Anyway, back to the evening. As soon as we got there, I was ushered into Charles’ room. ‘Oooooh,’ Daisy would say as she so wants me to get a boyfriend, probably even a freakoid. But Charles is seriously not ‘Oooooh’; he’s ‘Urrrgghggh’. Short and stocky with a flat, piggy nose. Charles is in the same year as us at Hollets but in Mr Rice’s class. The idea was that we would both do our homework and then chat. As if we’d have anything to talk about. Mum’s boss’ wife (Jane the Pain) then looked fake-worried and said there was only one Port so we’d have to take it in turns. I said that wouldn’t be necessary as I was a Norm and she did a phoney little laugh and said, ‘Oh yes, of course, silly me. Good for you,’ as if she didn’t already know and as if I were some sort of charity case.

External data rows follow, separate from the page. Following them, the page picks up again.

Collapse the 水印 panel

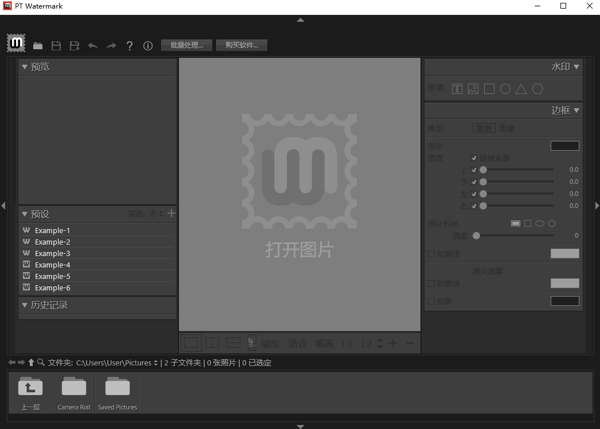[576, 67]
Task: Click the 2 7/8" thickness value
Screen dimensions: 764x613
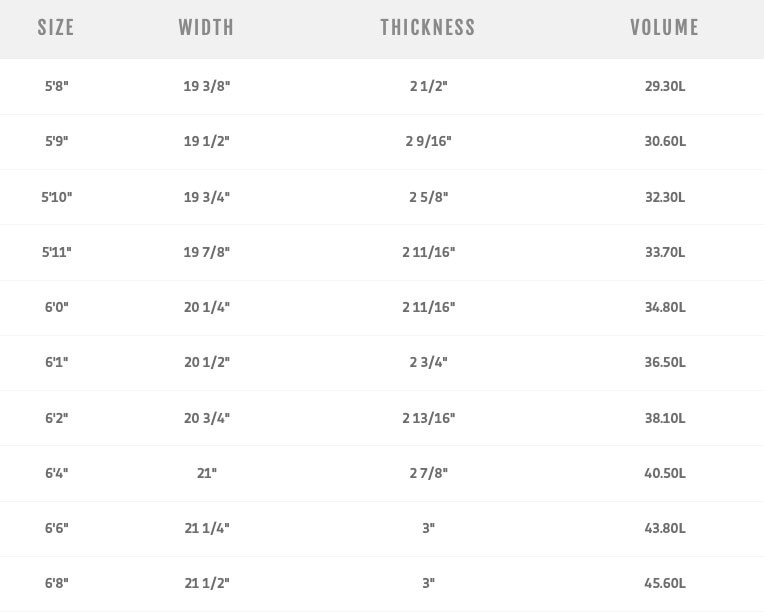Action: coord(428,473)
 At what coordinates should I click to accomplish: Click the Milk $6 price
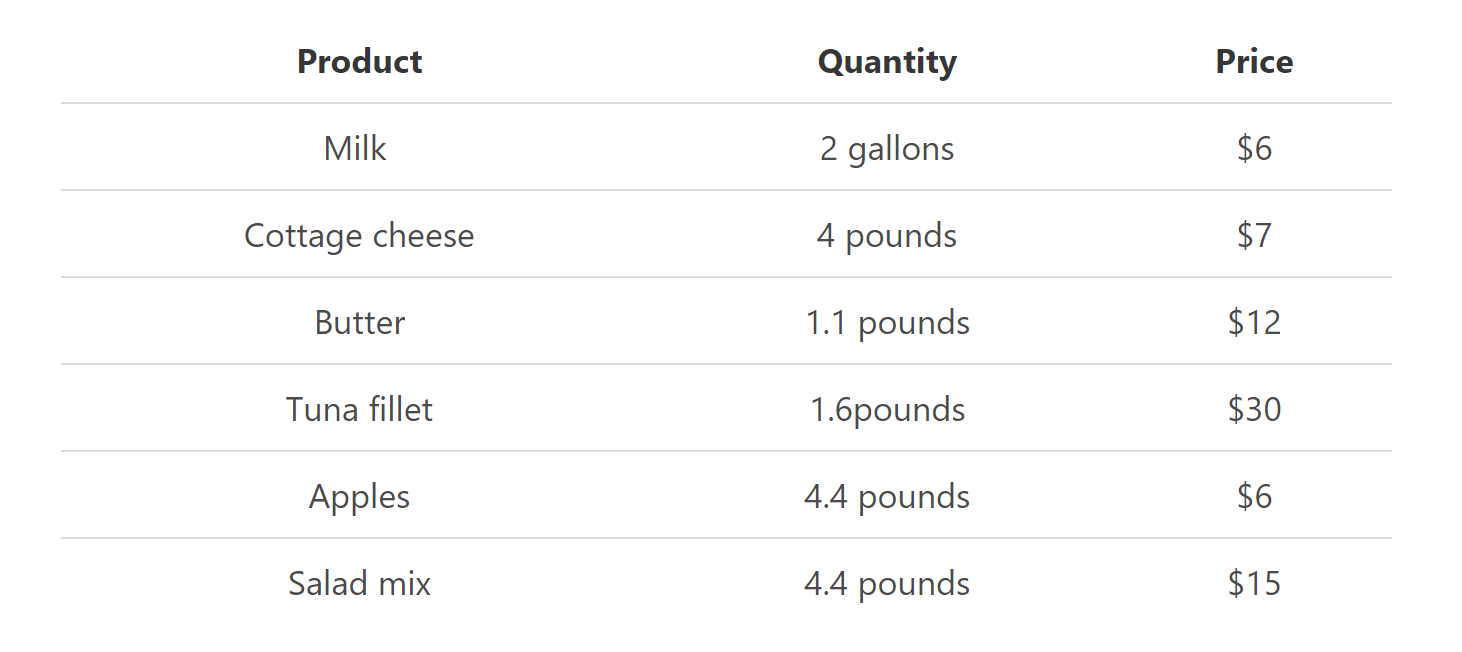click(x=1254, y=149)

‘Doing homework’ with Charles made me really, really angry. We’ve got a Geography test tomorrow so had to cram the whole of the stagnant water and malaria topic – four whole weeks’ worth of notes. I was there, staring at my Scribe, making flashcards and reading and re-reading while Charles went to his Port.
This was the first time I’ve really watched so
meone upload. I mean, there are obviously Ports in the school library, but there are screens in the way, and I don’t have any freakoid friends.
Charles switched his Port on. He took the Port’s lead, drew it around his neck and quickly plugged it into his Node. He didn’t need to even look in the mirror to find the hole, he’d done it so many times.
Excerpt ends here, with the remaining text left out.